Task data Block Start

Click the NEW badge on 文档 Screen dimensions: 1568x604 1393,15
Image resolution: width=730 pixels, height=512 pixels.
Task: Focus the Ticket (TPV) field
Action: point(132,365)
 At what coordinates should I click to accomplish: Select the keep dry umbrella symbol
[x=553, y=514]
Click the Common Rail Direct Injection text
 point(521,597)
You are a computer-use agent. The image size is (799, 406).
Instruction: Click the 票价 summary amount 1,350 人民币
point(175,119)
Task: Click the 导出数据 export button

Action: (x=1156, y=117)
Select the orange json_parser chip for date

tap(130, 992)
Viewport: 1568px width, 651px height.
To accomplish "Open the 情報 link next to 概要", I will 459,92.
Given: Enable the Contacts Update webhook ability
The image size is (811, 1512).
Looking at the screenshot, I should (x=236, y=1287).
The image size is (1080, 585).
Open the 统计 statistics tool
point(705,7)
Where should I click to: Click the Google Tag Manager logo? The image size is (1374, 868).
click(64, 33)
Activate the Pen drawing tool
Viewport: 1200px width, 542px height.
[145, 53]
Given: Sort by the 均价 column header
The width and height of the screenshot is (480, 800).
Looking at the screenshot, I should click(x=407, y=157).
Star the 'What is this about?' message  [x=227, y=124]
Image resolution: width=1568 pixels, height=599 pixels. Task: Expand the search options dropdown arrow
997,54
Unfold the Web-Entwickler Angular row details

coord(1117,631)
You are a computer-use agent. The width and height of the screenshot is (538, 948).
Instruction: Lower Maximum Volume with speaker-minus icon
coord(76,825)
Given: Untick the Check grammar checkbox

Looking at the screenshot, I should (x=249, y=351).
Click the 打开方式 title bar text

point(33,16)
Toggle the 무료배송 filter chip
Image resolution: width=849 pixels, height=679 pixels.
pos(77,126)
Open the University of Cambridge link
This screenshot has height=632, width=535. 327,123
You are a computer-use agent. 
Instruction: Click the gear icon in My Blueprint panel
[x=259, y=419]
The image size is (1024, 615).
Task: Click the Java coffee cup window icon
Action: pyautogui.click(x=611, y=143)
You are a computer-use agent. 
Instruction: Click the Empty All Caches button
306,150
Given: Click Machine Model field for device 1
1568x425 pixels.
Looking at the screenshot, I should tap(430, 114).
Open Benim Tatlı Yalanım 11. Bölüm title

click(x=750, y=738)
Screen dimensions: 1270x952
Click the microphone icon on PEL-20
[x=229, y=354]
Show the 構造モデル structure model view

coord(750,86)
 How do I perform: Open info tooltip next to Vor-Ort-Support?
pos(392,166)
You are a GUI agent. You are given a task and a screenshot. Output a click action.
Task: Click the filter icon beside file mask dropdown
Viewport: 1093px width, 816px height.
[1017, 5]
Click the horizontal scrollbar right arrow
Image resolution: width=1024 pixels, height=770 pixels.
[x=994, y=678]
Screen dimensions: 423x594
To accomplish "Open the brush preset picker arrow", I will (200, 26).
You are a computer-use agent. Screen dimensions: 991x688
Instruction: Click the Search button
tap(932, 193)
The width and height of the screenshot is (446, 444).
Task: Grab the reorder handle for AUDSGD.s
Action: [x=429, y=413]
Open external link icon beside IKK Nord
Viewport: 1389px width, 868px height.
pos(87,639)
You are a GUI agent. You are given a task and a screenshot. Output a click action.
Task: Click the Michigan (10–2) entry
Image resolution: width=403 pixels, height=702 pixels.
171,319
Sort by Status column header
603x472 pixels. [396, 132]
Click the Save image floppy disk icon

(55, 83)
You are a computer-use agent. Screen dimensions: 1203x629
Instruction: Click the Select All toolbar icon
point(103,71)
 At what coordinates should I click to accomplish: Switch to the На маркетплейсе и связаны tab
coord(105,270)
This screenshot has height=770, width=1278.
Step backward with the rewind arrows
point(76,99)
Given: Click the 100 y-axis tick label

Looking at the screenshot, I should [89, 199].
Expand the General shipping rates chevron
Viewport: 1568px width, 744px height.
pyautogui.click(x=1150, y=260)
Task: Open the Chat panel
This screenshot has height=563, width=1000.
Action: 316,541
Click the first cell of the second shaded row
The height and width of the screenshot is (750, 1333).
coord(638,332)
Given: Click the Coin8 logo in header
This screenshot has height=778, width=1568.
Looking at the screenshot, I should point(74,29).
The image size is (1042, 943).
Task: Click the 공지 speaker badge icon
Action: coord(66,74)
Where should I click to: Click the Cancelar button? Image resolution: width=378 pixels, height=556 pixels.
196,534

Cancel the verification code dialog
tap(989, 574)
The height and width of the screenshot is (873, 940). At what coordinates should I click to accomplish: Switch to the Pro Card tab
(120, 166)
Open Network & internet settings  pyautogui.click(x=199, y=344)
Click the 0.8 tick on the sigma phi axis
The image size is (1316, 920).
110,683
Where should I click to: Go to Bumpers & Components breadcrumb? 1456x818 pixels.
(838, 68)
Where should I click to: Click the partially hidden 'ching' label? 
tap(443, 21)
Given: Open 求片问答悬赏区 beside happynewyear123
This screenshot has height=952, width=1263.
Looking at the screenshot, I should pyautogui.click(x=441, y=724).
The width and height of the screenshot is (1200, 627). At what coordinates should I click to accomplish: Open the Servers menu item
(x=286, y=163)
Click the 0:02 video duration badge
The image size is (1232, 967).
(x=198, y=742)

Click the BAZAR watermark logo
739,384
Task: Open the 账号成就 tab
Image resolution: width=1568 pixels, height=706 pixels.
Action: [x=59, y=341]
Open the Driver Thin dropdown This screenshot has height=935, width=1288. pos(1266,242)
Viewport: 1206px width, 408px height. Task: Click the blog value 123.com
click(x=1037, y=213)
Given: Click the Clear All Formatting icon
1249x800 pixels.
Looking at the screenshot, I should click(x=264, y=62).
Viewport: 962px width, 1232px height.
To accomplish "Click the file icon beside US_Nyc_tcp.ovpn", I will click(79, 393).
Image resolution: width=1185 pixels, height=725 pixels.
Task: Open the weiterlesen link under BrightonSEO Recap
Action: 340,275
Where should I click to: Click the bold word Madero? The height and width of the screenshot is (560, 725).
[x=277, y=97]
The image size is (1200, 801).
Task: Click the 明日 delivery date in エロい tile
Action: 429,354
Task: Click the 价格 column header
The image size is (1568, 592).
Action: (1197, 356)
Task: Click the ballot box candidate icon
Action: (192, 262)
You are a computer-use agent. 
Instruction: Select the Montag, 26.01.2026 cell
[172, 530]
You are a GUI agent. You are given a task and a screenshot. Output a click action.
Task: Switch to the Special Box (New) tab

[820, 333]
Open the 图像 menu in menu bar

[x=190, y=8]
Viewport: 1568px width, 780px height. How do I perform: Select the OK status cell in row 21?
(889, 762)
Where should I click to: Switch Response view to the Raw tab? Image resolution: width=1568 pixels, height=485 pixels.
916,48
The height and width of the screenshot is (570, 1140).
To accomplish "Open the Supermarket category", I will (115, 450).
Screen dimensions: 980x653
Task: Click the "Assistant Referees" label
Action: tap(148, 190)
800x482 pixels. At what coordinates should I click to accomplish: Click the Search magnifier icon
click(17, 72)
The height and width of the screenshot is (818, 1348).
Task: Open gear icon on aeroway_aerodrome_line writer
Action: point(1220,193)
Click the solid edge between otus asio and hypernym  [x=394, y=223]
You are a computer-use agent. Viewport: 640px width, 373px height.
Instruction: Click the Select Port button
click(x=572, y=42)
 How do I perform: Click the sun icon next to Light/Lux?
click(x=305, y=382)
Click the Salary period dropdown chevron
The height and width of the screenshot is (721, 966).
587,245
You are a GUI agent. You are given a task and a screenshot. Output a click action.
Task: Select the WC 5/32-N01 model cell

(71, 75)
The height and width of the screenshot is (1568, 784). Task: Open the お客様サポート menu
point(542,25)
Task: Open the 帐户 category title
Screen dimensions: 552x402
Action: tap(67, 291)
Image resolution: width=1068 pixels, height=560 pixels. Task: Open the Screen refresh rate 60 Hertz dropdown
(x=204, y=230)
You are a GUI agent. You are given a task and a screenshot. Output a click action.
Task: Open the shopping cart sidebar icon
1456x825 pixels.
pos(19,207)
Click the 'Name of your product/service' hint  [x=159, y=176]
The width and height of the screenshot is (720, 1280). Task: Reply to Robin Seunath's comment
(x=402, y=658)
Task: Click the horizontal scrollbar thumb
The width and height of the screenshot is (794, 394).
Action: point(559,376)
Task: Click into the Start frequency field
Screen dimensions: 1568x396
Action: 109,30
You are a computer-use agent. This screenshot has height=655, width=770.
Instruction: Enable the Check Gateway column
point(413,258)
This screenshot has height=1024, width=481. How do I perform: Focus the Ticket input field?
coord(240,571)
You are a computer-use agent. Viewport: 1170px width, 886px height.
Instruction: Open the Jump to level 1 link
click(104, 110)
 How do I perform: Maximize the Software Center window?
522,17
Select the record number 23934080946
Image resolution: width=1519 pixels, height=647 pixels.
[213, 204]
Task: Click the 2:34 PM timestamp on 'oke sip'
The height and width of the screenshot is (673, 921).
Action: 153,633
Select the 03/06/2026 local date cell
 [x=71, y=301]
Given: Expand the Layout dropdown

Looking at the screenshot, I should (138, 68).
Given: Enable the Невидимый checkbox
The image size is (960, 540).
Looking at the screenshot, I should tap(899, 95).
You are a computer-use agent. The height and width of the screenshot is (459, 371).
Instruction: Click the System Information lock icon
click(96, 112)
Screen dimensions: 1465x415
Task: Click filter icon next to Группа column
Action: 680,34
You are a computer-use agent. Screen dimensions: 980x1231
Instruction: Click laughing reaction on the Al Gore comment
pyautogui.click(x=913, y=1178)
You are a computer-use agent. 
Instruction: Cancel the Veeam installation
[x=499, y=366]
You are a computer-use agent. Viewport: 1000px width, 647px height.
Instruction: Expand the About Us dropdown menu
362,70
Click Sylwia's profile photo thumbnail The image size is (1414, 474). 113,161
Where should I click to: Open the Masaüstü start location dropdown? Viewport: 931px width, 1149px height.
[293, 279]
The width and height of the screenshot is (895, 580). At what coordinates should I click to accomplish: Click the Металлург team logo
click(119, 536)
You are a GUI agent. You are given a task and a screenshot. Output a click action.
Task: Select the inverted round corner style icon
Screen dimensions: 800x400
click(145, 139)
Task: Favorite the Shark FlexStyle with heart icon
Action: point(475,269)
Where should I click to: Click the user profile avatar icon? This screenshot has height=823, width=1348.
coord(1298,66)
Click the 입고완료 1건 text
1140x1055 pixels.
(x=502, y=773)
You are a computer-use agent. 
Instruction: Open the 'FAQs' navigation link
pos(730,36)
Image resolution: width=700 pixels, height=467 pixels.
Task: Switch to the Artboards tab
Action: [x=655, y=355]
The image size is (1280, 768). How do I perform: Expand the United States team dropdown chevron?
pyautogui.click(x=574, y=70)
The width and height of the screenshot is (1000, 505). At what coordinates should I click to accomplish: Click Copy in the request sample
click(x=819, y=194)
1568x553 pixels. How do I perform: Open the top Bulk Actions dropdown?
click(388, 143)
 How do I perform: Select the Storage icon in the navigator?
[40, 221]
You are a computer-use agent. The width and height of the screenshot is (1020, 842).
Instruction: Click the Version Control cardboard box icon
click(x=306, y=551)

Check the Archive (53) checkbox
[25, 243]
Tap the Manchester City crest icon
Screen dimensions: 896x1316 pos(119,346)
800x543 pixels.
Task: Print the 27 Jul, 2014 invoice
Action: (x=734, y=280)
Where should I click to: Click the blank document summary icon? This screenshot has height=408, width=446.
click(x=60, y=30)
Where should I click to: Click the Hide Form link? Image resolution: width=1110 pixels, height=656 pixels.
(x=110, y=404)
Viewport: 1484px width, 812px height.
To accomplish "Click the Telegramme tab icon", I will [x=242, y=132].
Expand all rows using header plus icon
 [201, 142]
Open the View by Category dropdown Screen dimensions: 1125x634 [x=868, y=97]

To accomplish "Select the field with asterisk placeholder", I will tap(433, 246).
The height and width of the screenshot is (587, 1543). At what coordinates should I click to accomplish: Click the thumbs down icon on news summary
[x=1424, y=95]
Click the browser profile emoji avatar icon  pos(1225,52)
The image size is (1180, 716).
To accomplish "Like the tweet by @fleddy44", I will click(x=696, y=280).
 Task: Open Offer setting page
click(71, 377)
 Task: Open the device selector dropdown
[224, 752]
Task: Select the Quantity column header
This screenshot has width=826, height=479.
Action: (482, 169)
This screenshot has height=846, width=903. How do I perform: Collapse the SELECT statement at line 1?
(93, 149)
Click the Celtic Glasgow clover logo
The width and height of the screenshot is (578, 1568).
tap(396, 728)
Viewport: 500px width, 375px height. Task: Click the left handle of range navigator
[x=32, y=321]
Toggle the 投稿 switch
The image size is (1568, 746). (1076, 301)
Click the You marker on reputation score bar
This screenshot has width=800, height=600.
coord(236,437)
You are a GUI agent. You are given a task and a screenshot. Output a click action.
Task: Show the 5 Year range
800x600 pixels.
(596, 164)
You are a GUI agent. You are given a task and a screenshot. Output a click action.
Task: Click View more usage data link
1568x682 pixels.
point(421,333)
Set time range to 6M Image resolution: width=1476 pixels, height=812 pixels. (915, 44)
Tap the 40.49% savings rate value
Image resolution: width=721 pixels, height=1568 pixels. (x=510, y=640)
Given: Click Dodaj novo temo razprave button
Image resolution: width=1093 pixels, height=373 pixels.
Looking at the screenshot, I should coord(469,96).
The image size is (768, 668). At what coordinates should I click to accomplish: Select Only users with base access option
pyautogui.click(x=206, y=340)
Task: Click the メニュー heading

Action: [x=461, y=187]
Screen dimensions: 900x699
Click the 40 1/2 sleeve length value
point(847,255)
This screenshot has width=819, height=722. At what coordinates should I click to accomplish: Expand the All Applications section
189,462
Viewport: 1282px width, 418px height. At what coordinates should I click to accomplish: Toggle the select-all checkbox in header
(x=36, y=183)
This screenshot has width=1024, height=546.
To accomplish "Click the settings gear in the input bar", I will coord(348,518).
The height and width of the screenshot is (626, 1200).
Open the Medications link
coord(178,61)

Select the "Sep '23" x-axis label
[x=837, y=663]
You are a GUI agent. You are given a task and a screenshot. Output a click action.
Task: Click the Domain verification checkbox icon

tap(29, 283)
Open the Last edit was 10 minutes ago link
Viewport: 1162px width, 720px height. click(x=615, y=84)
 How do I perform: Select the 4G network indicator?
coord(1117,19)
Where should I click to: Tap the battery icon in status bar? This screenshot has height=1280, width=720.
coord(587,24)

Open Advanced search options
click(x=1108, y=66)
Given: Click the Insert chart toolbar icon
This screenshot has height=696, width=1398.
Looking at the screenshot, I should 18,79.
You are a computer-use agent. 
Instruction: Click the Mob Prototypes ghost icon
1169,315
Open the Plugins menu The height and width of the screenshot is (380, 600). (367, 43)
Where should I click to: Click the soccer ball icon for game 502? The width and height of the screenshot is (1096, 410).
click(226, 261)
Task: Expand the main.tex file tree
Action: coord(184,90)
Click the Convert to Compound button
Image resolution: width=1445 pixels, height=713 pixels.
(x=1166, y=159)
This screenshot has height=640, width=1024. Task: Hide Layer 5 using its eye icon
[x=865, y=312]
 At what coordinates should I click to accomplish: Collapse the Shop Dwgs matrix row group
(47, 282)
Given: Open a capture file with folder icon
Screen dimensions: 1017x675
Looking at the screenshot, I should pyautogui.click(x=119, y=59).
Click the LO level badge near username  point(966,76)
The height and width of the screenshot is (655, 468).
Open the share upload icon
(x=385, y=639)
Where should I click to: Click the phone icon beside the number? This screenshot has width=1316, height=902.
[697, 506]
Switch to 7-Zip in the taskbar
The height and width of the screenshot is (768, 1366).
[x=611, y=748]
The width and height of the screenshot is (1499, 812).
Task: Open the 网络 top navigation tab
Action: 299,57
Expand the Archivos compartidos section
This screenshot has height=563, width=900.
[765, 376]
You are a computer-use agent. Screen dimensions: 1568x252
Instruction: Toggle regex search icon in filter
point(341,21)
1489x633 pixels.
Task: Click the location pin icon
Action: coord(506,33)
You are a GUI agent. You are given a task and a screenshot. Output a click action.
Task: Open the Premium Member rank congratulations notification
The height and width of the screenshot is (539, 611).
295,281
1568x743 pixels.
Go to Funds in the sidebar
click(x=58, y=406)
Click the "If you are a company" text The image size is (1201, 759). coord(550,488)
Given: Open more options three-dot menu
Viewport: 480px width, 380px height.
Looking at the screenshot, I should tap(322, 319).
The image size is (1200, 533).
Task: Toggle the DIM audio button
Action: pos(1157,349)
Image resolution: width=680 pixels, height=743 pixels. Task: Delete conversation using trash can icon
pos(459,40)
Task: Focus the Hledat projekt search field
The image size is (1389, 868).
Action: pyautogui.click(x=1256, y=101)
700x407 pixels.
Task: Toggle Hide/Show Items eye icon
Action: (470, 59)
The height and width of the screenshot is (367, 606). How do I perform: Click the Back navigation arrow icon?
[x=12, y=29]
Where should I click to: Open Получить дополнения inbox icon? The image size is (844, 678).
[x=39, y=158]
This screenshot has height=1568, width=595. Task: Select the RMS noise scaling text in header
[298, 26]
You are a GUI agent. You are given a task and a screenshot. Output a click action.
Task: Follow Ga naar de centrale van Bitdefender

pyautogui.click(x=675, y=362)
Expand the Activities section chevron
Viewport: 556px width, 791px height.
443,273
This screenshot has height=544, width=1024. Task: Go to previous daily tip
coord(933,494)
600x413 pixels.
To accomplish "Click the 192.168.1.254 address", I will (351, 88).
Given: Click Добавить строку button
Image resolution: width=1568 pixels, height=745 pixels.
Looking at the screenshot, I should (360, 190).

Task data Block End

- [Exercise] The reply should hold only the lines of the listing above starting at the line containing "How do I perform: Select the 4G" and ending at the line containing "Given: Click the Insert chart toolbar icon", exactly as written.

- [Answer to the problem]
 How do I perform: Select the 4G network indicator?
coord(1117,19)
Where should I click to: Tap the battery icon in status bar? This screenshot has height=1280, width=720.
coord(587,24)

Open Advanced search options
click(x=1108, y=66)
Given: Click the Insert chart toolbar icon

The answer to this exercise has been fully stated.